▶ 任务列表:
1 > 请用两句话概括这篇题解的内容。
2 > 根据这篇题解回答下列问题：
(a) 示例1的输入"00110011"对应的输出是多少？
(b) 题目规定字符串s的长度范围是多少？
(c) 方法二中，"0110001111"的连续0和1的个数组成的数组是什么？
===== 文档
题目地址：https://leetcode.com/problems/baseball-game/description/

题目描述

Give a string s, count the number of non-empty (contiguous) substrings that have the same number of 0’s and 1’s, and all the 0’s and all the 1’s in these substrings are grouped consecutively.

Substrings that occur multiple times are counted the number of times they occur.

Example 1:
Input: "00110011"
Output: 6
Explanation: There are 6 substrings that have equal number of consecutive 1's and 0's: "0011", "01", "1100", "10", "0011", and "01".

Notice that some of these substrings repeat and are counted the number of times they occur.

Also, "00110011" is not a valid substring because all the 0's (and 1's) are not grouped together.
Example 2:
Input: "10101"
Output: 4
Explanation: There are 4 substrings: "10", "01", "10", "01" that have equal number of consecutive 1's and 0's.

Note:

1. s.length will be between 1 and 50,000.
2. s will only consist of “0” or “1” characters.

题目大意

一个字符串由01组成，现在需要寻找满足连续子字符串中01个数相等的子字符串的个数。如果在不同位置出现的子字符串，不要去重计数。

解题方法

方法一：暴力解法（TLE）

看了s的长度那么大，估计暴力解法会超时，果然就超时了。但是做法很简单，只需要从每个位置开始向后数，数到0的个数和1的个数相等时候停止就好了。每次不需要遍历到结尾，所以最坏时间复杂度是O(N^2)，最优时间复杂度是O(N)。但是没有通过。

class Solution(object):
    def countBinarySubstrings(self, s):
        """
        :type s: str
        :rtype: int
        """
        N = len(s)
        res = 0
        for i in range(N):
            c1, c0 = 0, 0
            if s[i] == "1":
                c1 = 1
            else:
                c0 = 1
            for j in range(i + 1, N):
                if s[j] == "1":
                    c1 += 1
                else:
                    c0 += 1
                if c0 == c1:
                    res += 1
                    break
        return res

方法二：连续子串计算

首先，数一下，连续的0,1的个数有多少，构成一个数组。比如，“0110001111”的连续0和1的个数是[1, 2, 3, 4].

然后，我们想求得0和1的个数相等的子串，所以需要进行一个交错，找出相邻的两个个数的最小值就好了。比如“0001111”, 结果是min(3, 4) = 3, 即，("01", "0011", "000111")。

有什么道理呢？因为我们求得字符串出现的数组，它的每个位置一定是0,1交错的子字符串长度。否则相邻的0或者1会拼成更长的长度。所以我们最后求交错的最小值，就是得到了相邻字符串的0和1相等的长度。

根据上面的思路，可以写出这个代码：

class Solution(object):
    def countBinarySubstrings(self, s):
        """
        :type s: str
        :rtype: int
        """
        N = len(s)
        curlen = 1
        res = []
        for i in range(1, N):
            if s[i] == s[i - 1]:
                curlen += 1
            else:
                res.append(curlen)
                curlen = 1
        res.append(curlen)
        return sum(min(x, y) for x, y in zip(res[:-1], res[1:]))

上面的代码可以写的更简洁：

class Solution(object):
    def countBinarySubstrings(self, s):
        """
        :type s: str
        :rtype: int
        """
        s = map(len, s.replace('01','0 1').replace('10','1 0').split())
        return sum(min(i, j) for i,j in zip(s, s[1:]))

日期

2018 年 1 月 27 日
2018 年 11 月 10 日 —— 欢度光棍节
==========
===== 列表摘录
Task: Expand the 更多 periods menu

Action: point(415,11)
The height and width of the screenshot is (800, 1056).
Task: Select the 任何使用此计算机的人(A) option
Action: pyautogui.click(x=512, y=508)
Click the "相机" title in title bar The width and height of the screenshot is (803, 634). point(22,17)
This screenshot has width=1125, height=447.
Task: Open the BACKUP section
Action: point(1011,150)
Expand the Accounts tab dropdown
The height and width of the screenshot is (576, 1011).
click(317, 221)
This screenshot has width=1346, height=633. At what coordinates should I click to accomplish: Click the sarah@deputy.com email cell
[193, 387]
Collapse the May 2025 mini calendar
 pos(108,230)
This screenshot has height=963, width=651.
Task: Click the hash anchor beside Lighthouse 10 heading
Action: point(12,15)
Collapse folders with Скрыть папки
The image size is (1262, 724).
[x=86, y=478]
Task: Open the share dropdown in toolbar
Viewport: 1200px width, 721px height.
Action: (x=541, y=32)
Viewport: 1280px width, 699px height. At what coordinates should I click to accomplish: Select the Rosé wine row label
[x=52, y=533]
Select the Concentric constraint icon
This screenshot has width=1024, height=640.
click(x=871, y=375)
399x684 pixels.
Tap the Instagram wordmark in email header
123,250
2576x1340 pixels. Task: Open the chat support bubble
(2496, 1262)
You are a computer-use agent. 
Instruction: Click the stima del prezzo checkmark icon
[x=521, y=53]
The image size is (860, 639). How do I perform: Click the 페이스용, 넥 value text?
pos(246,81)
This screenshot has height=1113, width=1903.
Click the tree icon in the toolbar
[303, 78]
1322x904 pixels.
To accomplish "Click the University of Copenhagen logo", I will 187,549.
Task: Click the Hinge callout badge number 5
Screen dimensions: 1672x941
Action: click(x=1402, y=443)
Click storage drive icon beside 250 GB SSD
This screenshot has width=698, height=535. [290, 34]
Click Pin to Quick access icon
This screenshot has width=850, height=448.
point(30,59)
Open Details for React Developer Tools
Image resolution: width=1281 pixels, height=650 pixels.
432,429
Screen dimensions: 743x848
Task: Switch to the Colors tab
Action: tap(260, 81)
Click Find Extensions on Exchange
==========
▶ 练习结果:
1 > 这篇题解讨论如何统计由0和1组成的字符串中满足条件的非空子串个数：子串中0和1的个数相等，且0和1各自连续成组，重复出现的子串按出现次数计数。方法一是暴力解法，从每个位置向后计数，但因超时没有通过；方法二先统计连续0和1的个数并组成数组，再对相邻两个个数取最小值后求和。

2 >
(a) 输出是6。
(b) 长度在1到50,000之间。
(c) 数组是[1, 2, 3, 4]。